Si on se réfère aux taux de la communauté d'agglomération saint quentinoise, c'est pratiquement 1 habitant sur 2 qui ne s'est pas dérangé au 1er tour. A noter que Guyancourt tient la 2éme place après Trappes (54, 53% et 48,7% pour notre commune). 

 Certes, beaucoup de facteurs peuvent expliquer le rejet des électeurs : l'échec des politiques nationales, les "affaires" qui font le lit des extrêmes…. Cependant, des listes "citoyennes", en particulier celles montées dans les "banlieues" populaires, n'ont pas à rougir de leur score (plus de 6 % en moyenne) : indépendantes et sans étiquette politique, les habitants ont choisi d'impulser eux-mêmes le changement que les deux grands partis n'apporte plus. Leur score voisine celui du FN (6, 84 % source: site du Ministère de l'intérieur), un score qu'il ne faut surtout pas prendre à la légère, même si les électeurs risquent vite de déchanter.  

Quel que soit le cas de figure, listes citoyennes, multiplication des listes de rassemblement local au-delà des partis (voir celle de Pau qui va de la droite à la gauche), quand on décide de travailler ensemble sur un projet, au-delà des sensibilités de chacun, alors on peut franchir un pas, sortir des politiques claniques et bâtir un avenir partagé.

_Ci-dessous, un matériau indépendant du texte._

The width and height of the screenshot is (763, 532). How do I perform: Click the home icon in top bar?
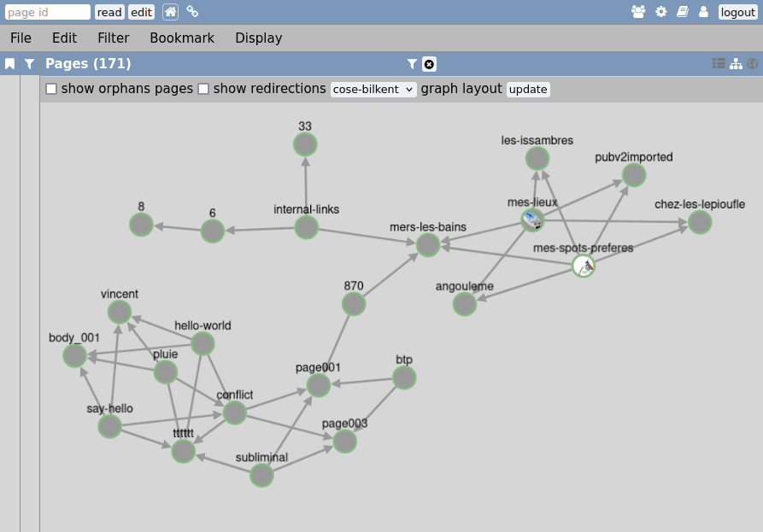pos(170,12)
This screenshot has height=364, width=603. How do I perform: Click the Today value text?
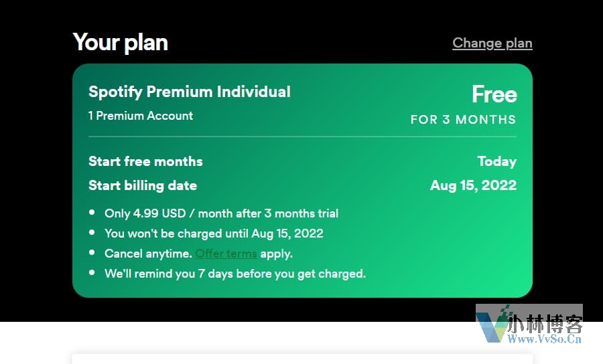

Les électeurs veulent être gouvernés autrement, ils veulent remettre le citoyen au cœur de l'action politique. Mais pour cela, il faut déjà commencer à lui donner la possibilité de s'exprimer: c'est la première étape, celle d'une démocratie participative de proximité qui met l'habitant au cœur de la cité. 

C'est le message  que "Guyancourt en mouvement"  porte depuis plus de six ans, c'est  celui que nous continuerons à porter et à défendre dans la vie locale, comme au plan national.